Pressure grows to drop idea for Bristol underground

City mayor Marvin Rees is being urged to drop his “completely unrealistic” dream of an underground for Bristol

Author: Adam Postans, LDRS ReporterPublished 9th Jan 2024

City mayor Marvin Rees is being urged to drop his “completely unrealistic” dream of an underground for Bristol.

Opposition Conservative group leader Cllr Mark Weston has tabled a motion to full council on Tuesday (January 9) backing Labour metro mayor Dan Norris in ruling out a London-style tube network as too expensive.

Fellow Labour mayor Mr Rees has long championed an underground and insists mass transit that has sections only above ground is unrealistic, because of the enormous disruption its construction would cause.

But Mr Norris vetoed the idea at October’s West of England Combined Authority (Weca) committee, comprising the leaders of Bristol, South Gloucestershire and Bath & North East Somerset councils.

Now Cllr Weston wants Bristol City Council and Mr Rees to formally drop plans for an underground.

His motion, which is unlikely to be debated at Tuesday’s meeting because of a lack of time, said: “This council endorses the stance recently taken by the regional mayor in seeking to rule out further consideration or exploration of the option to build a substantial mass transit underground for our city.

“Council is particularly concerned over the city mayor’s largely unsubstantiated claim (made in his last State of the City Address) that an overground mass transit system is undeliverable.

“Whilst, from a practical, engineering, point of view, it might still be arguable or conceivable that some tunnelling could be a solution to overcome an exceptional geological or other feature along the proposed three main routes, this council recognises that Mayor Rees’s hazy (at best) vision of a Bristol Metro is completely unrealistic in terms of cost and timescale.
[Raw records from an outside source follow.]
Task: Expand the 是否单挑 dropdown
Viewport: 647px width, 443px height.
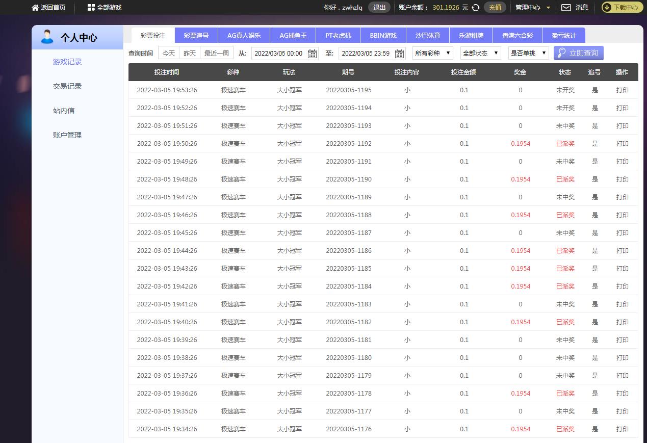Action: pyautogui.click(x=528, y=53)
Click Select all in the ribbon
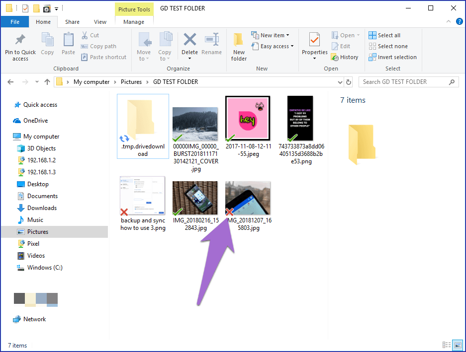Viewport: 466px width, 352px height. [384, 35]
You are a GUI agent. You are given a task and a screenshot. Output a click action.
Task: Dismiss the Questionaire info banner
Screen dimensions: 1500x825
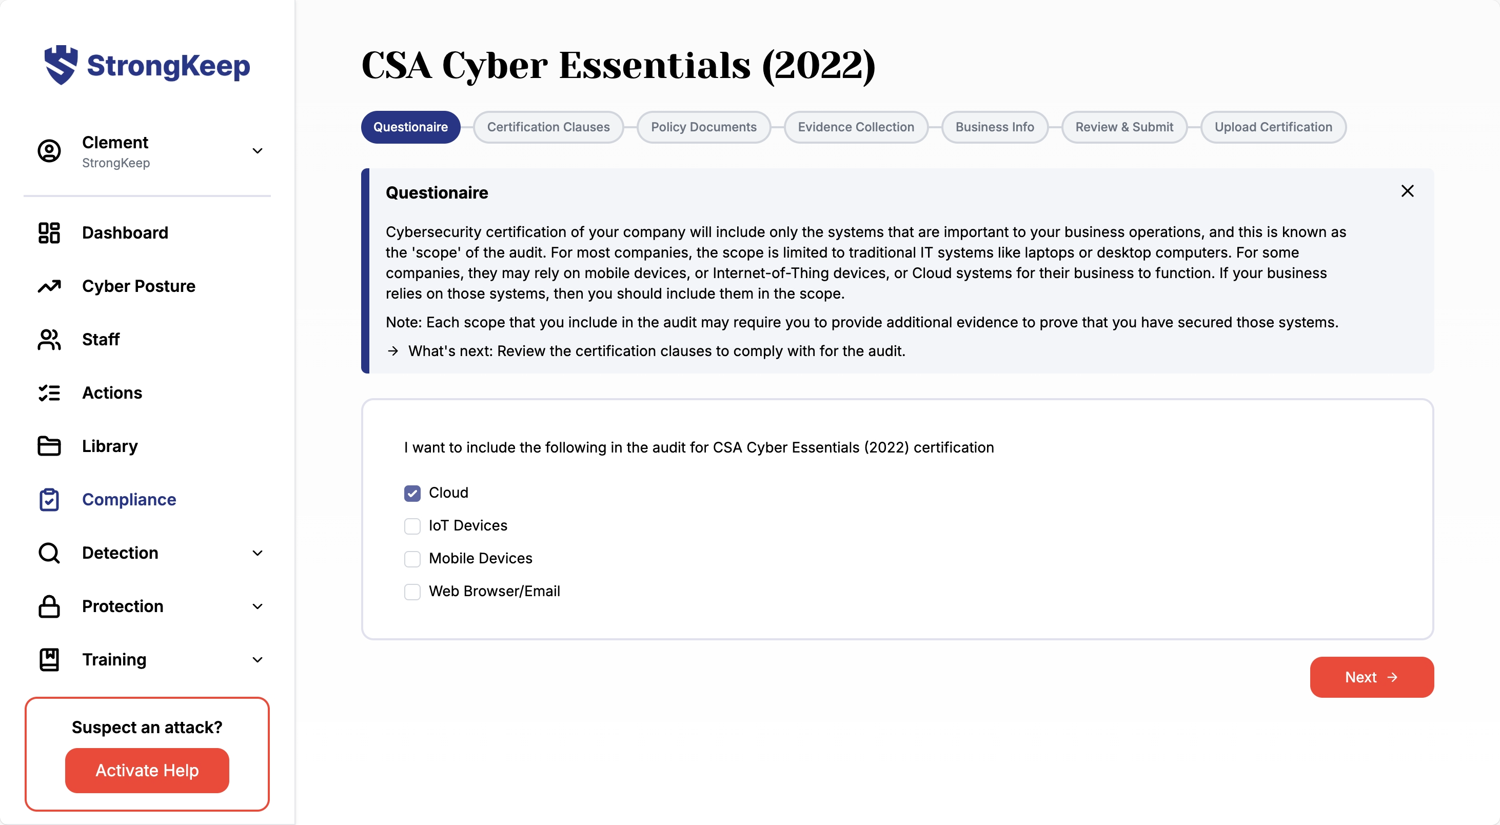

“Accordingly, council calls on the city mayor to accept and finally publicly acknowledge this reality and to commit to working more collaboratively on the combined authority on this major infrastructure project.

“Attracting Government capital investment and delivery of a viable, modern, and attractive public transport system has to be a political priority for the present and any future administration.”

Bristol’s Labour group said ruling out tunnels for a mass transit system would mean shutting 12 of the city’s main roads to traffic – displacing cars and HGVs to residential roads, making popular bus routes unviable and leaving little to no space for walking and cycling.

It said a Weca report made clear that any major public transport scheme needed to be fully integrated with other forms of traffic and that sharing the road with general vehicles would create the same poor reliability facing buses.

The party said this meant two options remained – shutting key transport arteries like Gloucester Road and Church Road to general traffic, which were too narrow to support segregated mass transit without closing streets, or tunnelling where needed.

Labour said road closures would cause traffic chaos in neighbourhoods and harm businesses, with large bills needed to compensate firms for loss of trade and expensive compulsory purchase orders for property and land, along with high costs of re-routing utilities above ground.

The group said: “These factors make an overground-only option much more expensive than its supporters acknowledge.

“The Labour group is the only party that acknowledges or understands the challenges facing mass transit in Bristol.”

It said the Tories appeared to support overground only while opposing road closures.

Labour cabinet member for transport Cllr Don Alexander said: “If we want a mass transit system to provide a reliable, efficient alternative to private cars, it needs to be fully segregated from other forms of traffic.

“If it has to share the road with other vehicles, it will have the same reliability and journey time issues as our buses.

“To achieve modal shift – people switching from cars to public transport – we need to have a fast, reliable alternative.

“If you agree with that principle, we are left with two options – close main roads to all forms of traffic barring mass transit or use tunnels where necessary.”

Mr Norris told Weca committee in October that he would not “waste a penny more of taxpayers’ money on an underground” after a report to the meeting said the price tag could be more than £18billion – a figure Bristol’s mayor disputes and insists is about double the actual cost.

The mass transit project remained in limbo after all three council leaders blocked further moves to continue with an overground-only scheme.